Scientific classification
- Kingdom: Plantae
- Clade: Embryophytes
- Clade: Tracheophytes
- Clade: Spermatophytes
- Clade: Angiosperms
- Clade: Monocots
- Order: Asparagales
- Family: Orchidaceae
- Subfamily: Epidendroideae
- Genus: Spathoglottis
- Species: S. bulbosa
- Binomial name: Spathoglottis bulbosa Schltr.

= Spathoglottis bulbosa =

- Genus: Spathoglottis
- Species: bulbosa
- Authority: Schltr.
- Conservation status: CITES_A2

Species of orchid

Spathoglottis bulbosa is a species of flowering plant in the family Orchidaceae.
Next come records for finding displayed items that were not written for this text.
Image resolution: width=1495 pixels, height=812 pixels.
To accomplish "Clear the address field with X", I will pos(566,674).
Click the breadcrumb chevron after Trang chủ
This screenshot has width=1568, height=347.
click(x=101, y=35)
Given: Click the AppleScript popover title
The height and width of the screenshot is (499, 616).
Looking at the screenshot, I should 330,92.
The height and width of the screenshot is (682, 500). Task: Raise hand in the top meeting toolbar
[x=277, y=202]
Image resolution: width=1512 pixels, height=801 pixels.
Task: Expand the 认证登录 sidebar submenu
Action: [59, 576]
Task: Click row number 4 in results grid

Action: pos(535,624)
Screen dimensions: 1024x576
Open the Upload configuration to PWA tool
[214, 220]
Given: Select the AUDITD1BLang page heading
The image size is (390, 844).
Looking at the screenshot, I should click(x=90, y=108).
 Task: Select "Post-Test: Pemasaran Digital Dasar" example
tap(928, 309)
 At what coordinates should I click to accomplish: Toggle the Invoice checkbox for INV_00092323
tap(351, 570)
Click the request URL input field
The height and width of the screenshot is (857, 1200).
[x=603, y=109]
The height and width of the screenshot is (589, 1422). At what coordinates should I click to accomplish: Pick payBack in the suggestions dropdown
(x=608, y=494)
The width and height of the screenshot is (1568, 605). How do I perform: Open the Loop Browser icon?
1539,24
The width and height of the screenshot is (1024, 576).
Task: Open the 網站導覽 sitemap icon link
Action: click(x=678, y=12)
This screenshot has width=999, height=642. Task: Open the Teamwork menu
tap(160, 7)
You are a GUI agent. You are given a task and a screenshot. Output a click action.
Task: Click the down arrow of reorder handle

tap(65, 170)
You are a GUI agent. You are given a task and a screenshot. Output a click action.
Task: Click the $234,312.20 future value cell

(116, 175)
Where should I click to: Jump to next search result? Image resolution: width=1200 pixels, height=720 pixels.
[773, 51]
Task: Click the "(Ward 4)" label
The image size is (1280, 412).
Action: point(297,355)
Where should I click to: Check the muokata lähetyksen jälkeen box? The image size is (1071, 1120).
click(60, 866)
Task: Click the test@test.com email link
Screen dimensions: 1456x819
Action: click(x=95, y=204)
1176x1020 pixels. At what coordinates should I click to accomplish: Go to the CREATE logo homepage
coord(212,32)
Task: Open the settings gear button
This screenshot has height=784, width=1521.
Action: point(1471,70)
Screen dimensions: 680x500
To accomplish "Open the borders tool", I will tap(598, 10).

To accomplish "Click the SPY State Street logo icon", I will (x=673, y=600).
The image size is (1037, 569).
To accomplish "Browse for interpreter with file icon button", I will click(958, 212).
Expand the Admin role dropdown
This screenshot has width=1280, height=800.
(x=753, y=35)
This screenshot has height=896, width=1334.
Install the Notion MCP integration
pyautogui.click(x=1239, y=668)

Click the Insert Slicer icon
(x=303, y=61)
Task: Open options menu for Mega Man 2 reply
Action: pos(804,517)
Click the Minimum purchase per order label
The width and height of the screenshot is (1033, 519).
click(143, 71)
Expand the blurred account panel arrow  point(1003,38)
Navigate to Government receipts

It is a pseudobulbous plant native to Papua New Guinea. The species was described in 1912, and is listed in Appendix II of CITES.

==Taxonomy==
The species was described by Rudolf Schlechter in 1912.

==Distribution==
Spathoglottis bulbosa is native to the wet tropical biome of Papua New Guinea.

==Description==
Spathoglottis bulbosa has underground pseudobulbs.

==Conservation==
Spathoglottis bulbosa is listed in Appendix II of CITES. There are no quotas or suspensions in place for the species.